Stability and solvent accessibility of SecA protein of Escherichia coli.

It has been shown that many proteins, when converted into partially unfolded structures, interact strongly with a lipid bilayer. SecA protein of Escherichia coli is an unusual water-soluble protein which, in the native form, can readily penetrate the membrane and lipid bilayer. In order to see whether the native SecA exhibits partially unfolded characteristics, the stability and solvent accessibility of SecA were studied using various spectroscopic and hydrogen-exchange methods.
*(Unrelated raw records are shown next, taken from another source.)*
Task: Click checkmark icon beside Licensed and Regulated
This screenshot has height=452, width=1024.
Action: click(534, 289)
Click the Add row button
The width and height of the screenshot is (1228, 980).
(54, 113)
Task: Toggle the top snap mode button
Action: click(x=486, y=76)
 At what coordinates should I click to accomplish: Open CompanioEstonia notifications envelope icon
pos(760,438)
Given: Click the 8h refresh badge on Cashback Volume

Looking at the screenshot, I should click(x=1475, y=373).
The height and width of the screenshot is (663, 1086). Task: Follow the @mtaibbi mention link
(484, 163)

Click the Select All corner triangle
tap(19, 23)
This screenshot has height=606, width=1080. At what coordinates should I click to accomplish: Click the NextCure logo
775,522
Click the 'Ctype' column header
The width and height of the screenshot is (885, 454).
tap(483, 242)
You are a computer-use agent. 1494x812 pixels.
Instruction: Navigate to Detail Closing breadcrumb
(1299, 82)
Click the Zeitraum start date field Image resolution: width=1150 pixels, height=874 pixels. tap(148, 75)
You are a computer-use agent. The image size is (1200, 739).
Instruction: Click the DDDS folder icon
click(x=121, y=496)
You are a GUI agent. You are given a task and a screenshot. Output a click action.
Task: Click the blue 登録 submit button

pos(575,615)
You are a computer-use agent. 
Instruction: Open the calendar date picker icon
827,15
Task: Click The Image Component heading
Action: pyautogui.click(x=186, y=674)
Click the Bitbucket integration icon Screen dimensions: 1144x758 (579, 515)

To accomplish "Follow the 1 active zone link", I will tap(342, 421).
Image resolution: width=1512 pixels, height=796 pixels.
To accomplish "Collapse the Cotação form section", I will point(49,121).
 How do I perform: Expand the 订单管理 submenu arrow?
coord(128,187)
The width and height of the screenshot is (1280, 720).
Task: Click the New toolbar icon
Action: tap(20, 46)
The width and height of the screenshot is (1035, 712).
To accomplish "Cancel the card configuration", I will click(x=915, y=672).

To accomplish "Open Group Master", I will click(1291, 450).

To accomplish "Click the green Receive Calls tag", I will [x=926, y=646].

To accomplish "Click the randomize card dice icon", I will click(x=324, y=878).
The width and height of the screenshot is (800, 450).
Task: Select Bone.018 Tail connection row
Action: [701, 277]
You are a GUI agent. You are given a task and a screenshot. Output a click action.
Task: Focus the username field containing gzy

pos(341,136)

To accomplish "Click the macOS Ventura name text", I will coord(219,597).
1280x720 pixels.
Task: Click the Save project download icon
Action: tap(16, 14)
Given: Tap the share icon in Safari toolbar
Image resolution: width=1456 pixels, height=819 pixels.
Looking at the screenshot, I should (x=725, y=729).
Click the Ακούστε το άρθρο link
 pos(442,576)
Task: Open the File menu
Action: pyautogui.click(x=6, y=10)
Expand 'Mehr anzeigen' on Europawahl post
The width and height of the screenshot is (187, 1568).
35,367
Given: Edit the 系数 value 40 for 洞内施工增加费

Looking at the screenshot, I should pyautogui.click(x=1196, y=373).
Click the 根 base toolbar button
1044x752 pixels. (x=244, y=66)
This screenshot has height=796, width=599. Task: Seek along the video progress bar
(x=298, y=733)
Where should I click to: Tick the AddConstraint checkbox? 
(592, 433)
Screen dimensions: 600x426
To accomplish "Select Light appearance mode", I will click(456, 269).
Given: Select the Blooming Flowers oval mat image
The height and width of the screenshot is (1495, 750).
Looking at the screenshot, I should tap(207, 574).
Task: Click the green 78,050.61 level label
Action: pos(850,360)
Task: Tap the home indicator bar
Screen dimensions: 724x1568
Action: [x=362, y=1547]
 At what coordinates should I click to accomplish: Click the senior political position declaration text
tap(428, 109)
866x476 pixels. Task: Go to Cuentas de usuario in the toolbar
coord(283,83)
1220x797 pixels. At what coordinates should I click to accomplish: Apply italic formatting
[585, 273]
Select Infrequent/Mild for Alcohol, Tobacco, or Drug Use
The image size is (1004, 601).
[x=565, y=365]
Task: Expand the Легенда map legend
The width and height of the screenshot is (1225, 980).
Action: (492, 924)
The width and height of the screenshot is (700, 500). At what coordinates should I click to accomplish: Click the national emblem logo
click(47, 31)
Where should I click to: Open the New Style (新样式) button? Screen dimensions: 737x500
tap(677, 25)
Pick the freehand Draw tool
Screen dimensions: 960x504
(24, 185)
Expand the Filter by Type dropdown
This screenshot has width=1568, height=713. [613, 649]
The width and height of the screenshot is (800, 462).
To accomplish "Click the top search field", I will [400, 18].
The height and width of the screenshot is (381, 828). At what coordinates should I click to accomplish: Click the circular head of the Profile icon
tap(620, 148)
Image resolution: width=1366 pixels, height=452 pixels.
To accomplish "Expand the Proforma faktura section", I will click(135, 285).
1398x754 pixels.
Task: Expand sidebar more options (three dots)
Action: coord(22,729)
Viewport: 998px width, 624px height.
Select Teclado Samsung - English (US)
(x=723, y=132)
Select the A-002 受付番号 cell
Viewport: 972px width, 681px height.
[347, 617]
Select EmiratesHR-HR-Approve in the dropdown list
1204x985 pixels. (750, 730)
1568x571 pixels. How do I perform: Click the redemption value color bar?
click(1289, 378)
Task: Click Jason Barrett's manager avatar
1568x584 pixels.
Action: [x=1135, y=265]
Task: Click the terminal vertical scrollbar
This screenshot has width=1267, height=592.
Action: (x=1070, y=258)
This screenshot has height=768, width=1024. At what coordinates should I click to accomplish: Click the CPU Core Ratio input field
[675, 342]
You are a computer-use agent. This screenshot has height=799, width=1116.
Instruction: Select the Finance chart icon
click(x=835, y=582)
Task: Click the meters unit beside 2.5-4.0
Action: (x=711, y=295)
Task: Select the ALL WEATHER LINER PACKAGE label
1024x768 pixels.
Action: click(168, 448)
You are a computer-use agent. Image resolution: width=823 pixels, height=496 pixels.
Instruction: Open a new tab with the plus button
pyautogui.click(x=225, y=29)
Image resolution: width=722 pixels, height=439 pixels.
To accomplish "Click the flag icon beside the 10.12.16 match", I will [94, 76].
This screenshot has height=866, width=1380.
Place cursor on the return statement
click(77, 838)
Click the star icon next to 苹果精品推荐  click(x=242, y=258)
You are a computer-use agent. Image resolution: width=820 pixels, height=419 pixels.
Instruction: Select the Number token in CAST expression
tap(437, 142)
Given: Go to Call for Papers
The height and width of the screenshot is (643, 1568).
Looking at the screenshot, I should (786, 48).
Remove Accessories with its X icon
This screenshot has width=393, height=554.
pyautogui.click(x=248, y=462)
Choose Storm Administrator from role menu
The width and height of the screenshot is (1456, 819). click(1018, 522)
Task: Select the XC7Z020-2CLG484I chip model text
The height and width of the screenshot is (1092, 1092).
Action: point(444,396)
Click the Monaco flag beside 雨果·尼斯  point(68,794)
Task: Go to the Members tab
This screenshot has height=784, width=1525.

The results are compared with the reported data for native and molten globule forms of alpha-lactalbumin (alpha-LA), as well as those for apocytochrome c. The exposure of hydrophobic residues of SecA, as monitored by 8-anilinonaphthalene-1-sulfonic acid (ANS) binding, and the extent of amide hydrogen exchange were comparable to those of native alpha-LA. On the other hand, equilibrium unfolding experiments showed that SecA is less stable than native alpha-LA. The results of tryptic digestion and the change of endogenous ATPase activity induced by guanidine hydrochloride were suggestive of the C-terminal half of SecA being more flexible than the rest of the protein. The overall conclusion is that the SecA as a whole has a somewhat open structure due to a relatively unstable C-domain which may facilitate its penetration into a lipid bilayer.